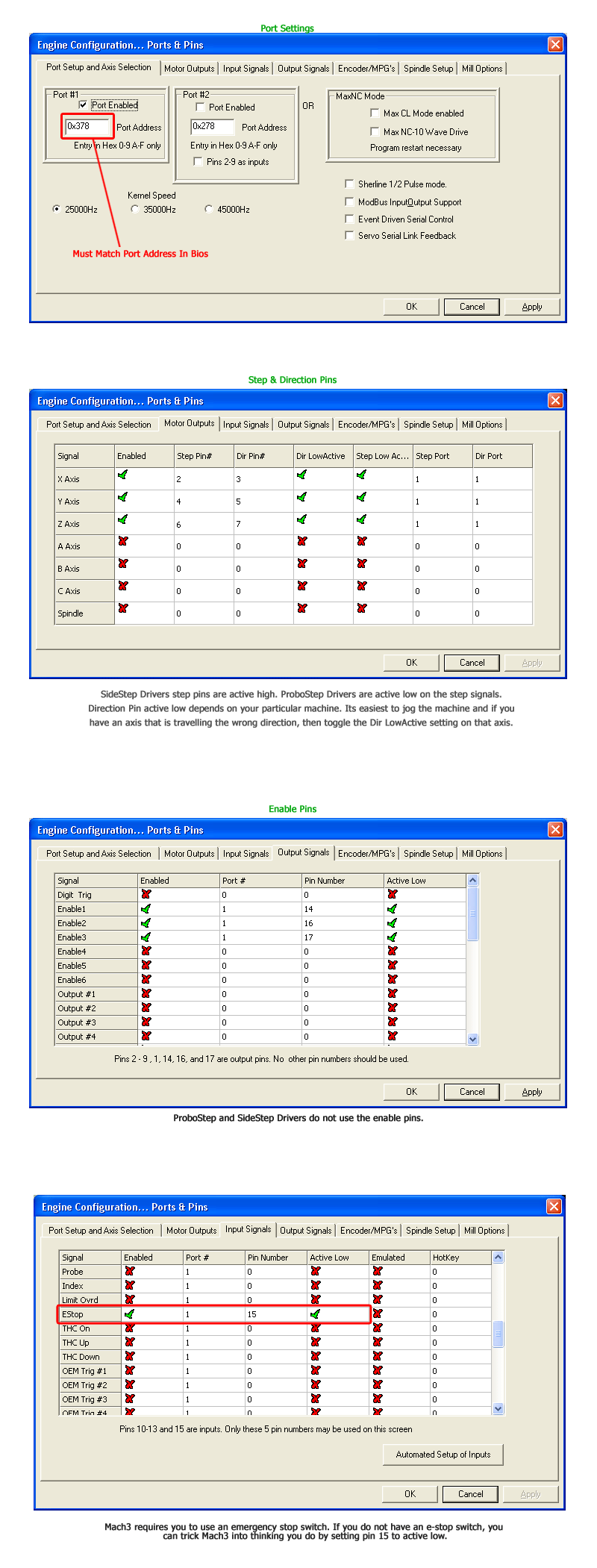Toggle the X Axis Enabled green checkmark
The width and height of the screenshot is (597, 1568).
tap(122, 475)
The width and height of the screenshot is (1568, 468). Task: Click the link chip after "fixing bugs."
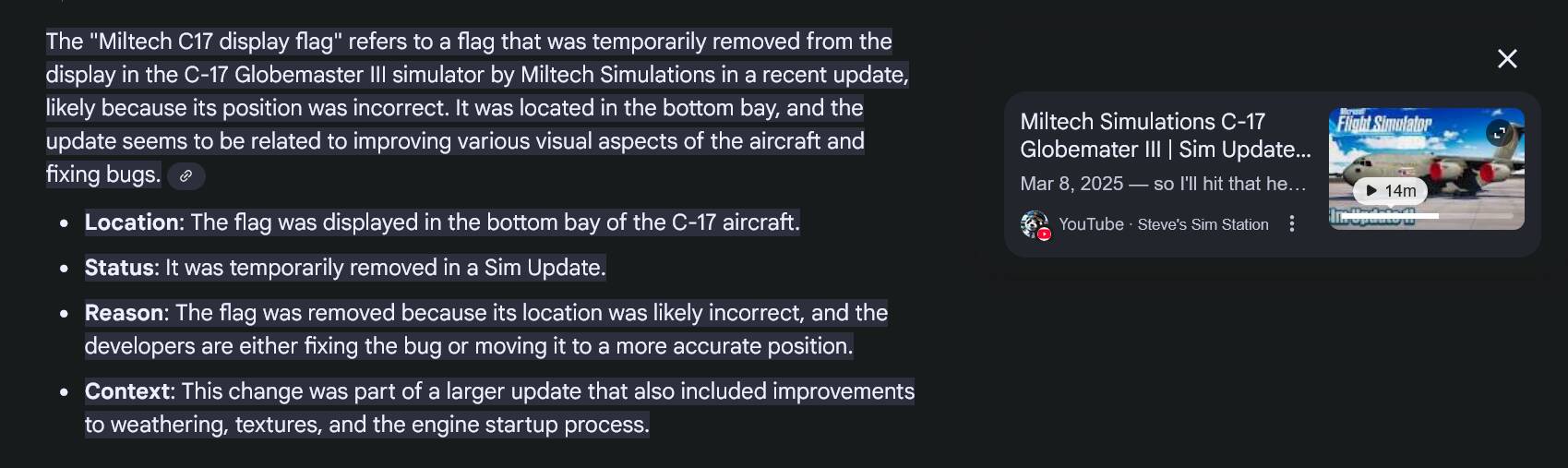coord(186,175)
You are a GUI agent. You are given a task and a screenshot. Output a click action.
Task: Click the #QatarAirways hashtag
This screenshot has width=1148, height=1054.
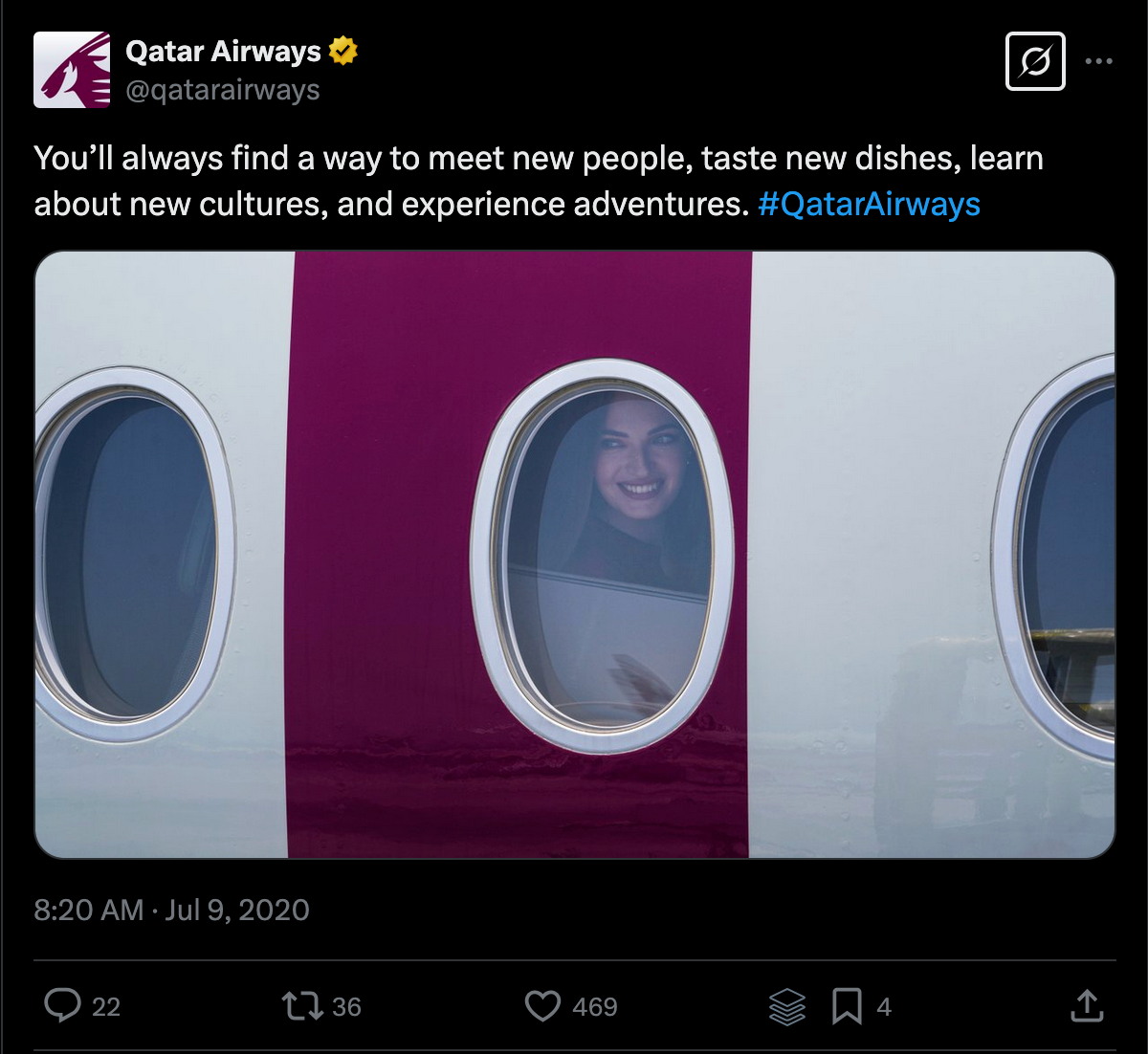[869, 204]
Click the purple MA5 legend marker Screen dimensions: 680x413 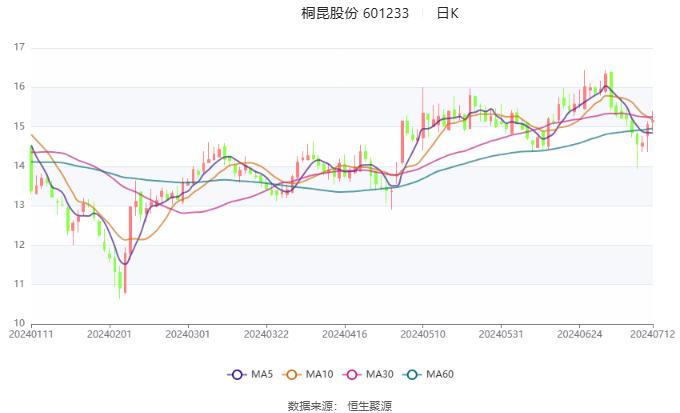point(237,374)
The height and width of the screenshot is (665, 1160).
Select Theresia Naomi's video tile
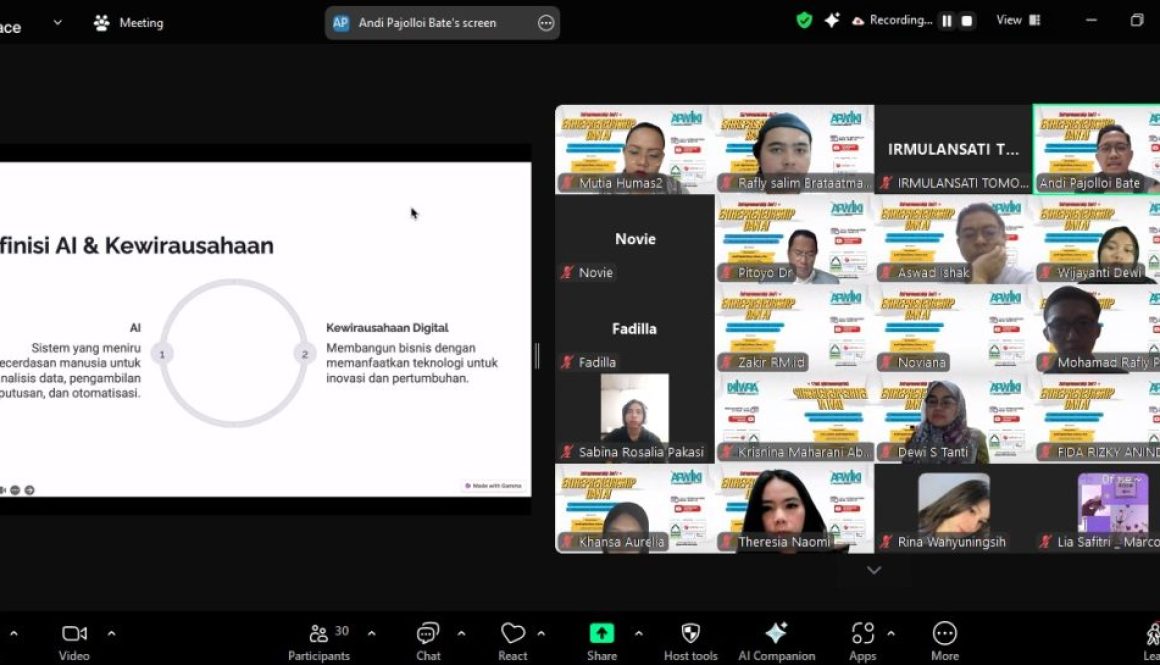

═══

Your answer should be the exact lines above from the one containing "The width and height of the screenshot is (1568, 468)." through the one containing "Task: Click the #QatarAirways hashtag", with both end lines kept and the pictures removed, please.

Written response
The width and height of the screenshot is (1568, 468). Task: Click the link chip after "fixing bugs."
coord(186,175)
You are a GUI agent. You are given a task and a screenshot. Output a click action.
Task: Click the #QatarAirways hashtag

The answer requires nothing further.